Le coût de protection contre la défaillance de l’émirat a plus que doublé en l’espace de trois jours : les credit default swaps (CDS), qui étaient retombés à moins de 300 points de base (pb) en octobre après avoir atteint 900 pb pendant la crise en février dernier, ont repris l’ascenseur, bondissant à 647 pb, selon CMA Datavision. Les tensions se sont apaisées quand la banque centrale a assuré de son engagement à soutenir les banques locales, fortement exposées sur ces projets.

Les difficultés de Dubaï ne datent pas d’hier. De taille réduite - une population de 1 million d’habitants, un PIB de 50 milliards de dollars et une dette totale (souveraine + corporate) de 80 milliards de dollars -, l’émirat de Dubaï fait figure d’enfant terrible parmi les Emirats Arabes Unis (EAU). Un endettement incontrôlé et un problème de viabilité économique de ses projets ont conduit à la débâcle du pays. Dépourvu d’un sous-sol riche en pétrole comme ses voisins, Dubaï a misé tout son développement sur l’immobilier (25 % du PIB et 60 % de l’immobilier des Emirats) et la finance, deux secteurs mis à mal par la crise financière. Pour les spécialistes de la zone, on assiste aujourd’hui à un juste retour des choses. « Déjà en période d’euphorie, le développement immobilier de Dubaï était excessif et orienté vers des investissements spéculatifs, explique Pascal Devaux, économiste de BNP Paribas.
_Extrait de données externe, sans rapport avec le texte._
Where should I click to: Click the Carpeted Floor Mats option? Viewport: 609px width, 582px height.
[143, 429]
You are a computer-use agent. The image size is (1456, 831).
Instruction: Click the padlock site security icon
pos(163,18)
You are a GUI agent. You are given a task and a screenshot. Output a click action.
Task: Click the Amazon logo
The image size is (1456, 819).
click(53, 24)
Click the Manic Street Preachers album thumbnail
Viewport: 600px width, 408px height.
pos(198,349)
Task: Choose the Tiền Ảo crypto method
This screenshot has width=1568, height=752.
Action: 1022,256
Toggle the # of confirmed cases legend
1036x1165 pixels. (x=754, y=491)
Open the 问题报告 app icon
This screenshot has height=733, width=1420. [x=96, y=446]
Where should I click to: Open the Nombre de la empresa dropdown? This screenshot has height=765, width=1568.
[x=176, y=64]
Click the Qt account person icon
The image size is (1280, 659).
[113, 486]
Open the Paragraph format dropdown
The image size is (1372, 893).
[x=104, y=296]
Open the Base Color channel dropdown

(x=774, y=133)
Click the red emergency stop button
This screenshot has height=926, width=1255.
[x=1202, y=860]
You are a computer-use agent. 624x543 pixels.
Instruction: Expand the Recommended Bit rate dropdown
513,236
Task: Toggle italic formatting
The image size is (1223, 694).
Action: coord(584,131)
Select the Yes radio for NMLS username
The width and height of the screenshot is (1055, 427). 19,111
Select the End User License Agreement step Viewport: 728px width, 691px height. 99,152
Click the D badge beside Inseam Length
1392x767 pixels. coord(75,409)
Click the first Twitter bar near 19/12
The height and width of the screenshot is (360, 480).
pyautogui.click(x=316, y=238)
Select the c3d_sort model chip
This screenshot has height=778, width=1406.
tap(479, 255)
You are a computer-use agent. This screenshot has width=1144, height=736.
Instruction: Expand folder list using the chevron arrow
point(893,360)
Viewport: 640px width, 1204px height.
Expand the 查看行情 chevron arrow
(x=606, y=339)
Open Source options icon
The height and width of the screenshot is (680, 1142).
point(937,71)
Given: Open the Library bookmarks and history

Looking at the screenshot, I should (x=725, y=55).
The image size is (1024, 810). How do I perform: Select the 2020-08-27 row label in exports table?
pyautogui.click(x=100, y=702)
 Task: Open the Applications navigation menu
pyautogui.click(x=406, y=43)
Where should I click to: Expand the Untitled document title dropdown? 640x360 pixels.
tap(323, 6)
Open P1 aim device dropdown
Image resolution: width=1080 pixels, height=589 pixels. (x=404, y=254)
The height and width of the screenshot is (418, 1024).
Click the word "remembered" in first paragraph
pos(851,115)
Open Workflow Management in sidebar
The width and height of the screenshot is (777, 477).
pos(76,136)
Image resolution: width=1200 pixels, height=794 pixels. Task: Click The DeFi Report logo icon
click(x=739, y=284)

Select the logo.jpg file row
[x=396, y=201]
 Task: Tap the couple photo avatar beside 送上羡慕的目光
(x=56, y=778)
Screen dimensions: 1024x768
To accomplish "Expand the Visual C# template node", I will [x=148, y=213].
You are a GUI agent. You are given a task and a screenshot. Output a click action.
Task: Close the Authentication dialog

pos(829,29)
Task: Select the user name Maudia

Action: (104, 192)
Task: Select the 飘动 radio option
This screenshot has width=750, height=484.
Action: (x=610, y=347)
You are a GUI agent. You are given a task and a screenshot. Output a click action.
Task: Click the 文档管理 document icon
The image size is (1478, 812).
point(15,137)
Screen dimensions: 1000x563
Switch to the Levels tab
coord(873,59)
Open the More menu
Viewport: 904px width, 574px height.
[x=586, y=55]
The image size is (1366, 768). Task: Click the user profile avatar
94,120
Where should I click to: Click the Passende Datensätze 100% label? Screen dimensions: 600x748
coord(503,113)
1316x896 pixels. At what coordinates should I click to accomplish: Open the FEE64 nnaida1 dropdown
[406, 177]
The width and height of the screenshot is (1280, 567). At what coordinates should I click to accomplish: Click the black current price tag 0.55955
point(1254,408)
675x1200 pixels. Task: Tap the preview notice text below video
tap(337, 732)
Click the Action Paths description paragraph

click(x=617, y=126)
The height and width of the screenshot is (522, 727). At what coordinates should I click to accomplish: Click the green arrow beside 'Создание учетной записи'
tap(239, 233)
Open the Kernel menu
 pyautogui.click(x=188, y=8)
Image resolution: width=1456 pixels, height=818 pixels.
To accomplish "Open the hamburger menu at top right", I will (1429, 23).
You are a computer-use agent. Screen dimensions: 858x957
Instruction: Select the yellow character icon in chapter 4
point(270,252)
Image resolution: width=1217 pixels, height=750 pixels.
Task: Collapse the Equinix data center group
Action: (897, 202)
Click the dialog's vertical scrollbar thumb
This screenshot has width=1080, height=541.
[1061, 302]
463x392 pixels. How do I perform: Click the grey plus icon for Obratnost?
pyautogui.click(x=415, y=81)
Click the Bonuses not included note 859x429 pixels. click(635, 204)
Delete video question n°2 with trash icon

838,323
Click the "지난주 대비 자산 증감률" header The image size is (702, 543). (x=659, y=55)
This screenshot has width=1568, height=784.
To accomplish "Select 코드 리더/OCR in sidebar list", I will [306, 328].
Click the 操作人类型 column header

Avec la crise financière, 40 % des projets immobiliers dans les EAU, dont la plupart à Dubaï, ont été annulés ou mis en attente, les prix de l’immobilier se sont effondrés de 50 % depuis un an. » Dubaï affichait un endettement important (90 % du PIB) qui est davantage orienté sur le court terme que la plupart des pays du Golfe.

Effet domino

Cette mini-crise a suffi à faire ressurgir en l’espace de quelques heures la crainte d’un effet domino sur l’ensemble des pays émergents. Au lendemain de l’annonce du moratoire, les CDS se sont légèrement écartés sur le Brésil et la Chine. Il faut souligner qu’en cette période de fin d’année, propice aux prises de profits, le marché est plus que jamais aux aguets. « Or, cette défaillance est vraiment très localisée », affirme Pascal Devaux, qui table néanmoins sur une « augmentation de l’aversion pour le risque dans les pays du Golfe ». La moindre mauvaise nouvelle peut provoquer un sursaut sur les marchés. « Après la dégradation de la dette souveraine du Mexique, les craintes sur la Grèce et la dévaluation du dong vietnamien, Dubaï n’est que la queue de peloton d’une série d’événements qui constituent autant de prétextes pour prendre des profits en fin d’année », corrobore Raphaël Gallardo, stratégiste d’Axa IM.

Si les marchés restent avant tout persuadés de la poursuite du scénario de reprise, ils gardent un œil rivé sur l’évolution de certains pays jugés plus vulnérables en raison de l’importance de leur dette corporate externe. « Par ordre d’importance, les plus exposés sont de ce point de vue la Russie, la Turquie, la Corée du Sud et le Mexique », explique François Faure, spécialiste des émergents chez BNP Paribas. Peu d’inquiétudes en revanche dans l’ensemble sur leur dette souveraine. « Grâce au rebond du pétrole, le besoin de financement externe de la Russie est moins important qu’avant la crise et ses réserves de change ont remonté de 10 % », souligne Magda Branet, stratégiste d’Axa IM. En Turquie, les flux de portefeuilles affluent vers les marchés boursiers.

L’événement de Dubaï est venu rappeler que le choc de la crise financière était loin d’être absorbé. L’agence de notation Standard & Poor’s estime à plus de 180 milliards de dollars le montant des provisions pour pertes sur crédits que les cinquante plus grandes banques européennes vont encore devoir passer.